[SOURCE EXTRACT — start]

Flea allergy dermatitis is an eczematous itchy skin disease of dogs and cats. For both of these domestic species, flea allergy dermatitis is the most common cause of skin disease. Affected animals develop allergic reactions to chemicals in flea saliva. Symptoms of this reaction include erythema (redness), papules (bumps), pustules (pus-filled bumps), and crusts (scabs). If severe, hair loss will occur in the affected area. Dogs with flea allergy dermatitis often show hair loss and eczematous skin rash on the lower back, upper tail, neck, and down the back of the legs. Cats with flea allergy dermatitis may develop a variety of skin problems, including feline eosinophilic granuloma, miliary dermatitis, or self-inflicted alopecia from excessive grooming.

==Cause==
The flea found most commonly on both dogs and cats with a flea infestation is the cat flea, Ctenocephalides felis. Flea allergy dermatitis is a hypersensitive reaction to antigens in the saliva of fleas. In some individuals just a single bite that cause a reaction.
==Symptoms==
Animals with a hypersensitivity to flea saliva will develop a dermatitis characterised by pruritus, papules, self-induced partial alopecia, and crusted skin in cats. Lesions develop on the medial hind limbs and the dorsal posterior area.
==Diagnosis==
The diagnosis of flea allergy dermatitis is complicated by the grooming habits of pets. Cats in particular are very efficient at grooming out fleas, often removing any evidence of infestation. Fleas begin biting within 5 minutes of finding a host, and there are no flea treatments that kill fleas before biting occurs.

==Treatment==

The aim of treatment is to relieve the allergy-induced itch and to remove the fleas from the pet and its home environment. The majority of animals will lose their hypersensitivity to the antigen in flea saliva. In severe cases or to relieve symptoms more quickly, a pulicide is used. To treat the symptoms corticosteroids are used.

[SOURCE EXTRACT — finish]

▶ _WHAT TO WORK ON_: Can you reproduce, word for word, the part of the flea allergy dermatitis text starting at "The aim of treatment" and ending at "corticosteroids are used."?

[SOURCE MATERIAL — start]

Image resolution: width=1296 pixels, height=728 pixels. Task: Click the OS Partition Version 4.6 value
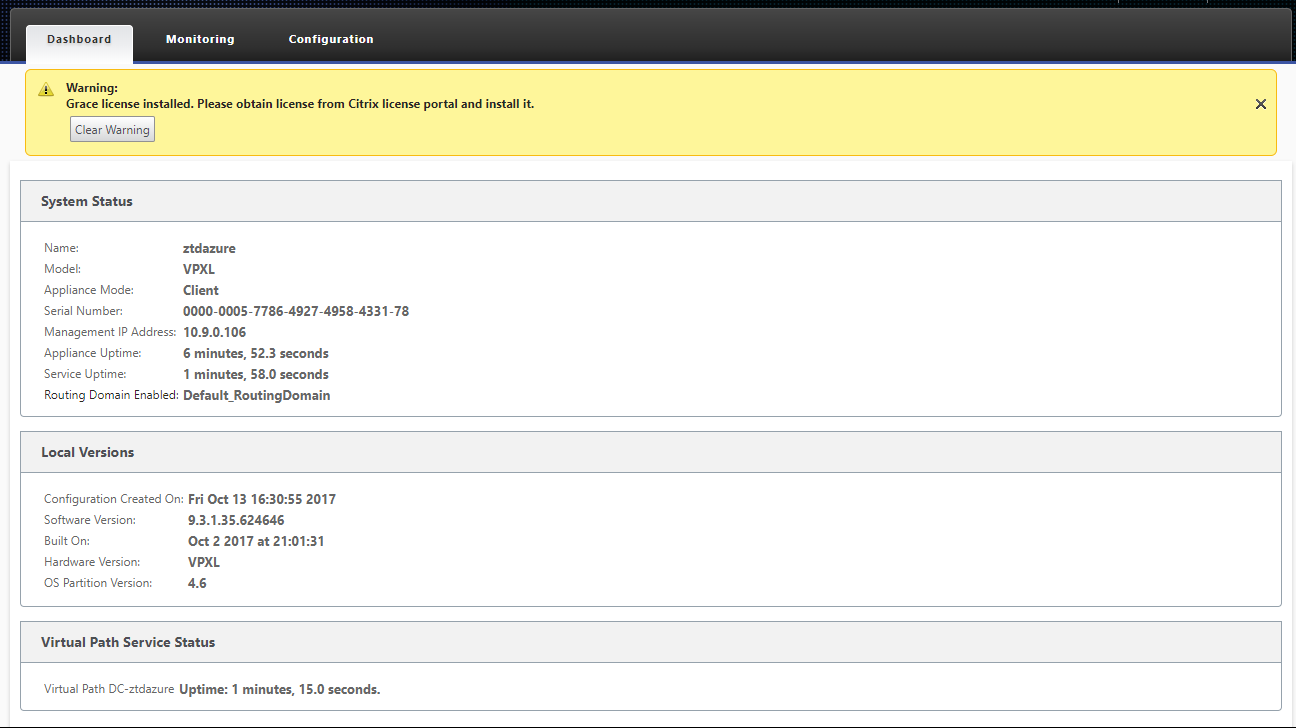coord(197,583)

[SOURCE MATERIAL — finish]

▶ _SOLUTION FOR THIS EXERCISE_:
The aim of treatment is to relieve the allergy-induced itch and to remove the fleas from the pet and its home environment. The majority of animals will lose their hypersensitivity to the antigen in flea saliva. In severe cases or to relieve symptoms more quickly, a pulicide is used. To treat the symptoms corticosteroids are used.